One of the hottest issues for Hungary in the past few weeks and months was whether the country can stay afloat without an IMF-led loan programme. Could it be able to keep funding itself? Would investors still consider the country’s debt path sustainable? By using a few simple calculations we can very easily get to the bottom of the simplest scenario, as its likely impacts have been forecasted so many times.
If without an IMF backstop Hungary’s debt issuance gets hindered - either as a consequence of an international shock or because confidence in the Hungarian economy goes up in smoke - the liquid funds of the budget will run dry sooner or later. The speed of this depletion, of course, depends on the extent of the market freeze. The most frequently cited version, in which forint instruments would still sell, but raising FX funds would be already difficult, there would certainly be serious problems around the end of this year.
So the foremost risk of "being without an IMF loan" is the drying up of funds. This is not a new risk for countries that run high public debts, but investors did not pay much attention to these scenarios when there was ample liquidity before the crisis. In the era of deleveraging, however, this carries substantial risks, as the developments on Italy’s fixed-income market in the spring of 2011 attest.
We have some more interesting scenarios; those that examine what happens when refinancing funds remain available even without an IMF backstop. At first glimpse we can say that this wouldn’t mean too big of a trouble either. In order to put the 80% of debt on a downward trend path (assuming a 3% annual inflation and 1.5% potential growth) Hungary would need to have a budget deficit smaller than 3.6% of GDP. The cabinet set its targets well below this number, aiming for a 2.5% of GDP gap this year and a 2.2% shortfall in 2013.
Adopting a bit more complex coherence of debt dynamics we find a not so appealing picture. If we assume that the current high-yield environment persists then the average interest rate burden during the refinancing process will rise continuously. This is presently at around 5.5%, but a part of the stock (about 14%) is the previous IMF/EU credit with 3% interest; and according to the cabinet’s indications the whole will be replaced by FX bonds of market yield (7-8%) in two to three years. But the same repricing is taking place slowly but surely at government securities, the yields on which are currently at 8.5-9.0%. If the average interest burden climbed in two to three years to 7%, the current fiscal path would not be sufficient to ensure a descending debt path anymore.
Of course, the cabinet would still have the option respond to such changes and implement further fiscal adjustment measures to improve the primary balance (that exclude interest expenses). But we should take into consideration that fiscal policy is already rather restrictive this year and in order to reach the targets additional adjustment steps will need to be taken. And these per se have a dampening impact on economic growth. If the stabilisation of state debt required an even better primary balance, growth would be muted further.

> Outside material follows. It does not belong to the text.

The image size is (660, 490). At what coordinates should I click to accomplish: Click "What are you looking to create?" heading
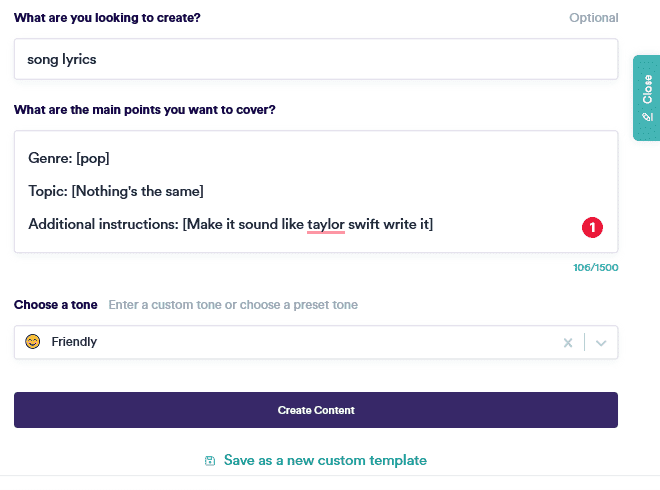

And from then on a lot will depend on how the adjustment takes place; how the interest rate environment turns out and how the forint exchange rate reacts.
The chart below depicts the trends in an illustrative way, and although debt paths are highly sensitive to the framework conditions, it is still clear that without an IMF backstop Hungary’s public debt could hardly be set on a declining path.
Under the "nothing happens" scenario we assumed a gradual increase in the average interest rate burden to 7.5% (which would not even mean a total pass-through of the current interest rate environment); a 1.5% surplus in the primary budget balance; a 2.5-3.0% annual inflation and a stable forint exchange rate.
In this case the sustainability of the debt path cannot be ensured. If Hungary’s risk premium climbs higher due to a failure to ink a deal with the IMF (and rates follow suit) and the forint starts to depreciate as a response, then the current fiscal rigour would not do the trick and pubic debt would still rise. The expanding gap between the real interest rate and economic growth may be offset by bigger fiscal rigour - a very austere fiscal policy indeed in this case. The primary surplus should be boosted to 3.0-3.5% of GDP, which seems to be an impossible undertaking at this point.
Looking at that scary-looking debt path above the question comes naturally: how come the situation is so bad? In an economy with such a nice primary surplus and palpable potential growth it shouldn’t be this way, right? The explanation lies in the high debt and the high risk premium. Of course, it should also be worth examining how this high premium came to pass. On one hand, in an era of debt crises this is apparently a natural phenomenon. On the other hand it was caused by the serious erosion in the credibility of Hungary’s economic policy.
If this credibility was recovered only to the level in Hungary’s neighbouring countries and the risk premium could drop we could draw up much nicer debt paths. But in this respect we have an endogeneity problem: after the cabinet had committed so unexpectedly and so unwaveringly to the IMF last November, back-pedalling on the deal would not improve but - quite the contrary - further weaken its credibility. This means Hungary needs that credit agreement not because it would improve the country’s situation, but also because without it there is a fat chance that the situation will go from bad to worse. This is why we maintain our view, that the announcement on going back to the IMF for financial assistance had been totally unprepared.
The same calculations have been applied also on a scenario when Hungary reaches a deal with the IMF/EU. Although we have not assumed a breathtaking GDP growth even in this case (1.5-2.5%), but the stabilisation or decline of the interest rate burden could be enough in itself for a descending debt path, while no further adjustment in the deficit path is needed.
In this case we have drawn up two possible scenarios. In the first the government asks "only" for a "safety net" from the IMF, in line with its original announcement. This would keep the exchange rate stable and the average interest rate burden on public debt and the economy could also pick up to some extent. In the other scenario we assumed undisturbed refinancing at persistently low costs, as the IMF credit would be drawn and the expiring foreign currency debt would be renewed from this source. The declining risk premium would further improve the debt path and so there would be a marked drop in the debt-to-GDP ratio.
Needless to say, there could be a number of external factors besides the aforementioned ones that could improve the situation or make things worse. The global environment is highly uncertain and there could be serious changes in the credibility of Hungary’s economic policy too. If the cabinet managed to improve its credibility somehow, the outlook would be better even without an IMF credit line. But, as we have said before, there is only a very small chance of that happening. And in that case a no deal scenario carries substantial macroeconomic risks.